Marco Giusti per Dagospia
‘Na capocciata. Proprio con una capocciata sul pietrone scozzese dopo due ore di noia il protagonista, Caleb Landry Jones, vestito con ciavatta, calzettone calato, palandrana da sfollato di Termini, chiude un film che rimane tutto sommato un enigma, oltre che un mattone, anche per lo spettatore più attento. E forse a dar la capocciata dovremmo essere noi.

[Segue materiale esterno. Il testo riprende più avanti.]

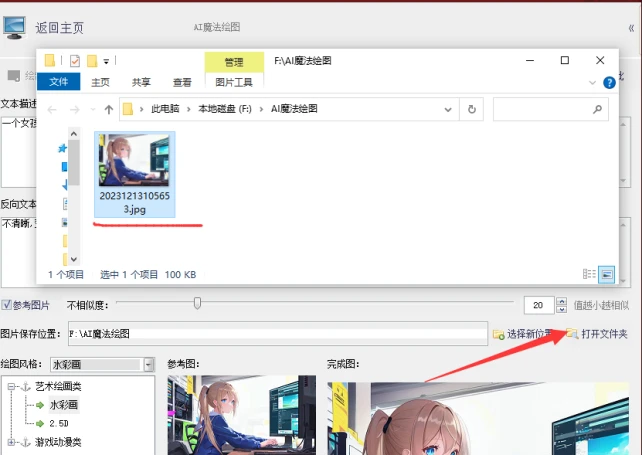
Task: Switch to details list view icon
Action: (589, 274)
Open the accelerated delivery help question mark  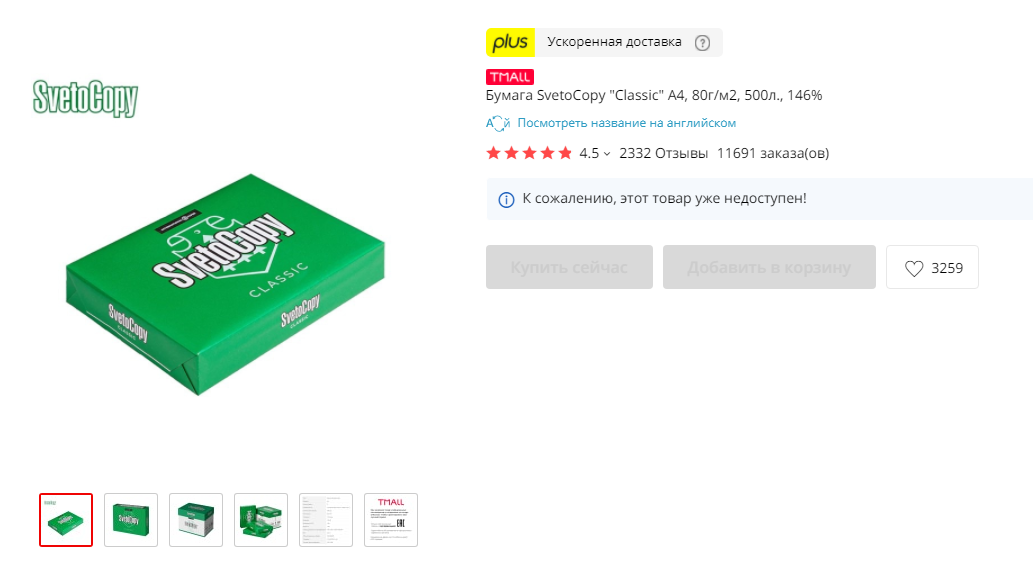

Stiamo parlando di “Harvest”, film in concorso inglese diretto dalla regista greca Athina Rachel Tsangari, che molto colpì a Venezia una decina d’anni fa con “Attenberg”, Coppa Volpi per l’interpretazione femminile. Questo invece ci colpisce, oltre che per la capocciata sul pietrone, per la parabola un po’ confusa sulla nascita del capitalismo e del controllo della terra nella Scozia padronale di un’epoca che sembrerebbe, ma solo nella seconda parte, il 700. Sperando di non sbagliare.
Il film è tratto da un cupo romanzo di Jim Crace (“Il raccolto”, uscito in Italia da Guanda) e si apre sulla tranquilla vita di un gruppo di contadini e pastori nella terra di un nobile, Charles, Harry Melling, che è cresciuto assieme al figlio della sua balia, Walter, Caleb Landry Jones, che sembra un po’ il loro capo, essendo anche l’unico istruito, capace di leggere e scrivere. Charles e Walter dividono una triste vedovanza, avendo entrambi perso le amate mogli colpite da una puntura di ape.

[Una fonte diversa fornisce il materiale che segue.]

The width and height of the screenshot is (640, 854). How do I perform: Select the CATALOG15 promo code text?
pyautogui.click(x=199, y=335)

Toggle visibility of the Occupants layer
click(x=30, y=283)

L’arrivo di una serie di stranieri, un mappatore, Arinzé Kene, che deve stabilire i confini della proprietà, di una strega portoghese, Thalissa Teixeira, e di due fuggiaschi, mette in subbuglio la piccola comunità, estremamente superstiziosa e diffidente rispetto a qualsiasi novità. Ma la situazione esplode quando entra in scena, come nuovo padrone, Jordan, Frank Dillane, cugino della defunta moglie di Charles, pronto a cacciare tutti e a trasformare il paradiso dei due vedovi in terra di pascolo per le pecore.
Charles e Walter riescono a non fare assolutamente nulla per impedire il disastro e la perdita della terra, mentre i contadini iniziano a dare una serie di spiegazioni assurde alla loro mala sorta. Malgrado una bella fotografia in 35 mm, fa effetto ormai vedere lo schermo un po’ sporco ai bordi come tanti anni fa, e facevano ancora più effetti i 25 rulli di 70mm in VisaVision di “The Brutalist”, malgrado un bel cast capitanato da Caleb Landry Jones, il film è più inerme dei suoi protagonisti.